The racism which pervaded the Al-Timimi prosecution was epitomized at very end of closing arguments. Assistant United States Attorney Gordon Kromberg told the jury, “If you’re a kafir [a non-Muslim] Timimi believes in time of war he’s supposed to lie to you. Don’t fall for it. Find him—find Sheik Ali Timimi—guilty as charged.”

Al-Timimi’s nationalist and religious obscurantist views, while deeply reactionary, clearly fall within the parameters of constitutionally protected free speech. The prosecution’s use of such evidence to stampede a jury into convicting him of multiple felonies flies in the face of the First Amendment.

Al-Timimi waged a two-part defense. First, his lawyer claimed the witnesses against his client should not be believed because they were pressured into incriminating him in exchange for leniency in their own cases, and, second, he argued that the statements of the prosecution witnesses were contradictory and incomplete.

In the unsuccessful post-trial challenge to the verdict, defense attorneys argued that Al-Timimi’s alleged statements at the September 16 dinner were protected speech because they were not inciting “imminent” violent acts—the listeners would have had to agree with Al-Timimi, make their way overseas, join Muslim military outfits, and engage in combat before any breach of the peace would have occurred.

Before sentence was pronounced, Al-Timimi read a 10-minute statement declaring his innocence and accusing the government of a frame-up. He recited the preamble to the Constitution, claiming that he committed it to memory “long before I was taught or learnt any passage of the Koran.” Focusing on the Constitution’s professed aim of creating “a more perfect union” to “establish justice,” Al-Timimi pointed out the hollowness of the case against him.

“Let us recall the crimes to which I was charged: advocating treason, soliciting war against the United States, providing aid and comfort to the enemy, conspiring to levy war against Israel, Russia, India, and Indonesia, and, of course, at every turn, the informal charge of terrorism.

“Charges I must say ‘abounding in crudities and absurdities.’ (Al-Timimi here quoted Aaron Burr, the one-time US vice president who was tried and acquitted for treason.)

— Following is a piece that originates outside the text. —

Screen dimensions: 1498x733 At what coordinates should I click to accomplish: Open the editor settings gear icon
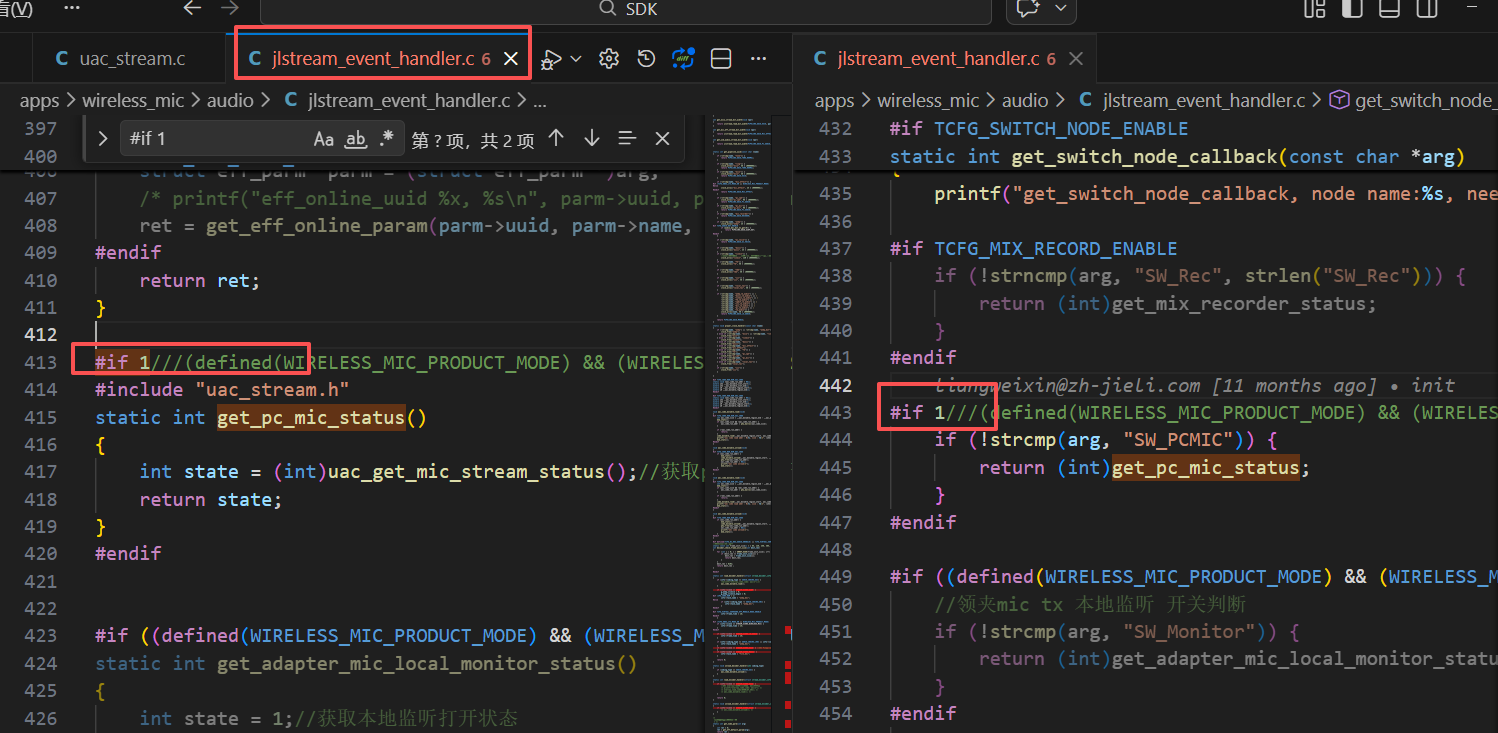(x=609, y=59)
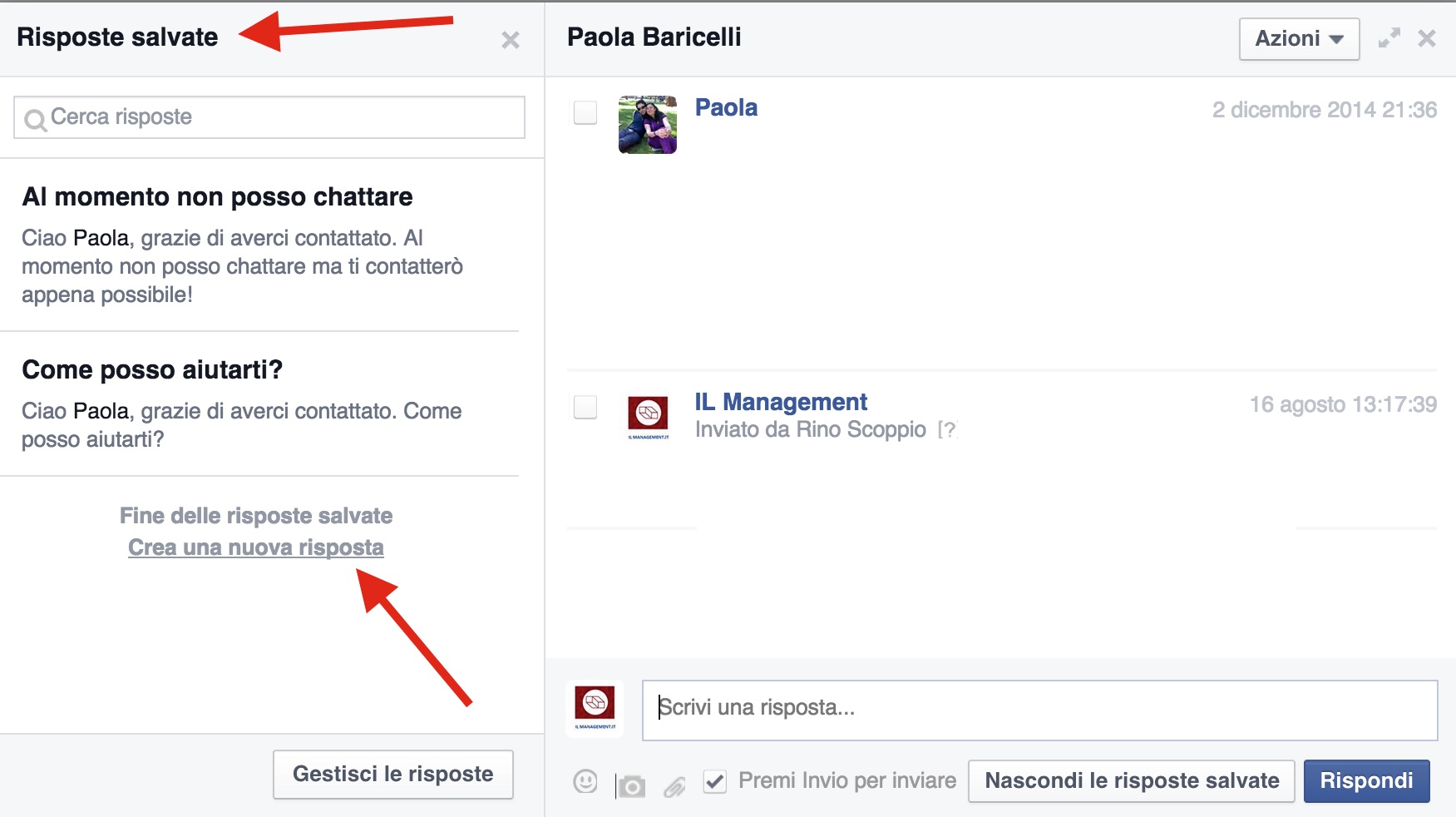1456x817 pixels.
Task: Click the expand conversation arrows icon
Action: tap(1389, 38)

“For to accept these charges we must believe that a solitary man who would spend his days working full-time at one of Fortune magazine’s one hundred best companies and then spend his evenings and weekends engaged in cancer research for a doctorate in computational biology, an individual who never owned or used a gun, never traveled to a military camp, never set foot in a country in which a war was taking place, never raised money for any violent organization would be—could be—the author of so much harm.”

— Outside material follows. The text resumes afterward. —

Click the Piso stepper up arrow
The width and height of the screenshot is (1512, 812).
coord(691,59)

Al-Timimi concluded his remarks with a clear warning about the implications of his case for democratic rights. “For if my conviction is to stand, it would mean that 230 years of America’s tradition of protecting the individual from the tyrannies and whims of the sovereign will have come to an end. And that which is exploited today to persecute a single member of a minority will most assuredly come back to haunt the majority tomorrow.”

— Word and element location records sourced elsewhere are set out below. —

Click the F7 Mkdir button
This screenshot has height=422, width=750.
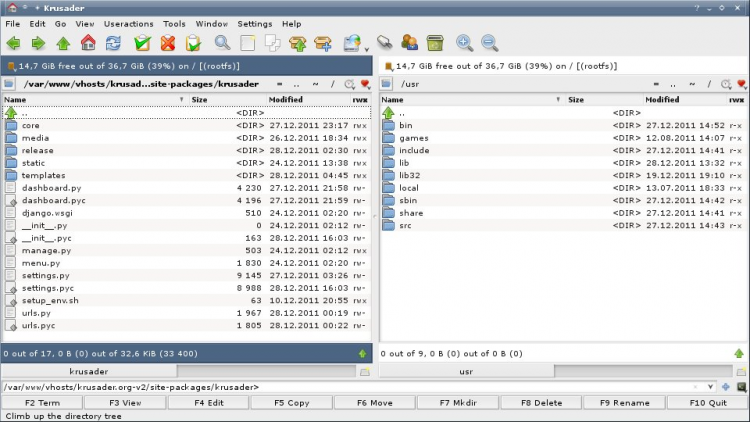pos(458,402)
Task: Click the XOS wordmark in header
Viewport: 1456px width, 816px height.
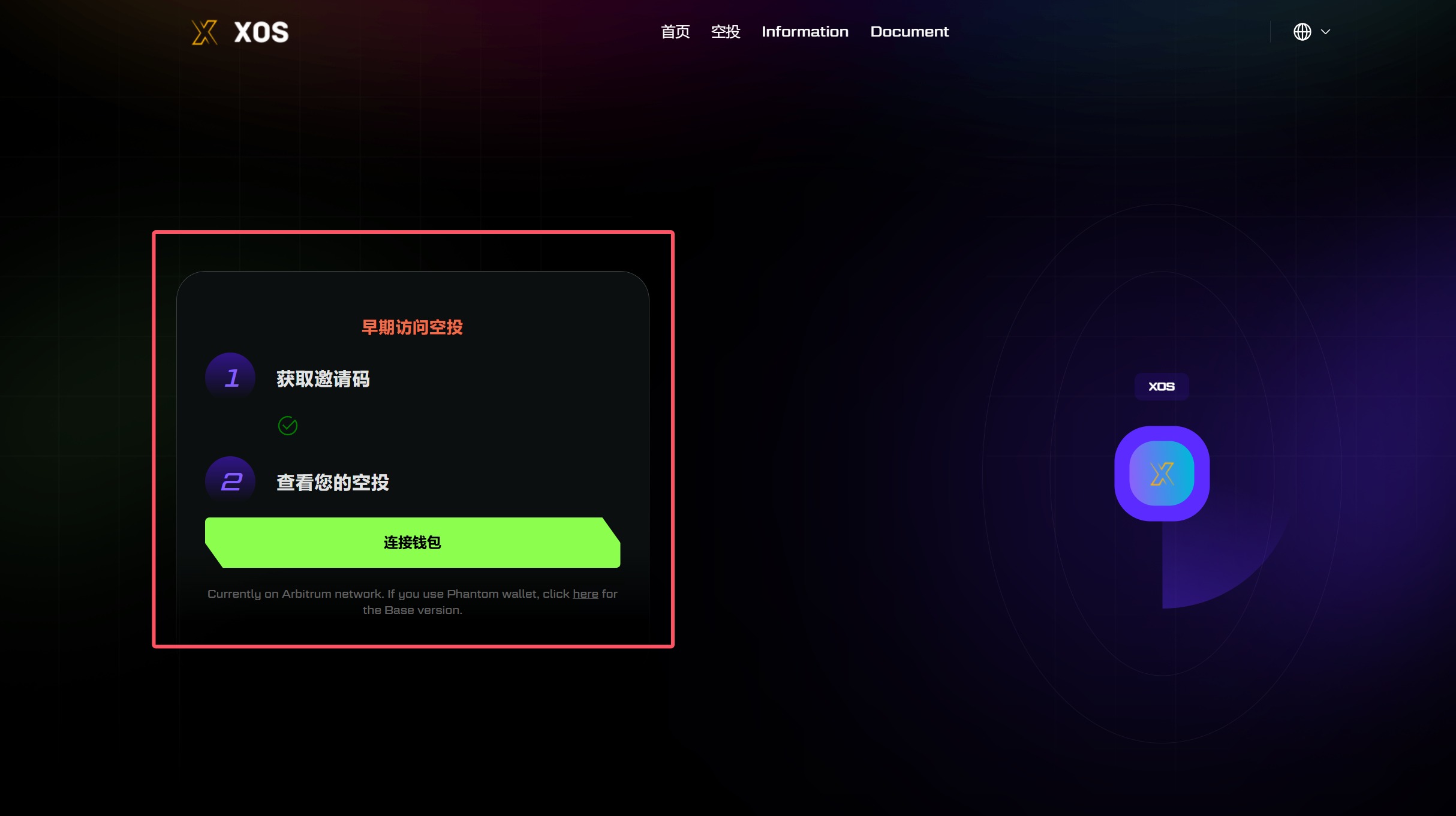Action: pyautogui.click(x=261, y=32)
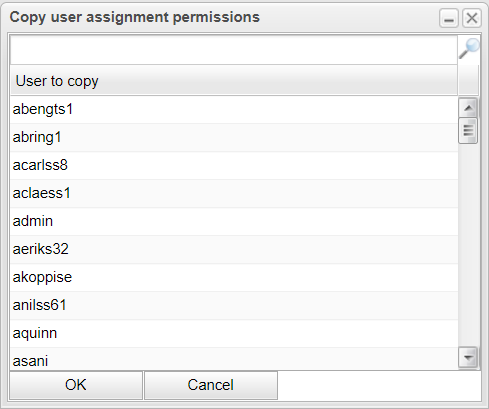The width and height of the screenshot is (489, 409).
Task: Select user abengts1
Action: coord(234,109)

Under house arrest until sentencing, Al-Timimi is now in the custody of the US Bureau of Prisons. His appeal will be heard by the United States Court of Appeals for the Fourth Circuit, the most right-wing court in the nation. If the appellate court confirms the convictions, his only redress will be an appeal to the Supreme Court.

Aside from the personal injustice to Al-Timimi, the trial and life sentence are a stark warning of the extremes to which the US government is prepared to go in attacking constitutionally protected rights of free speech and political expression, under the cover of the “war on terrorism.”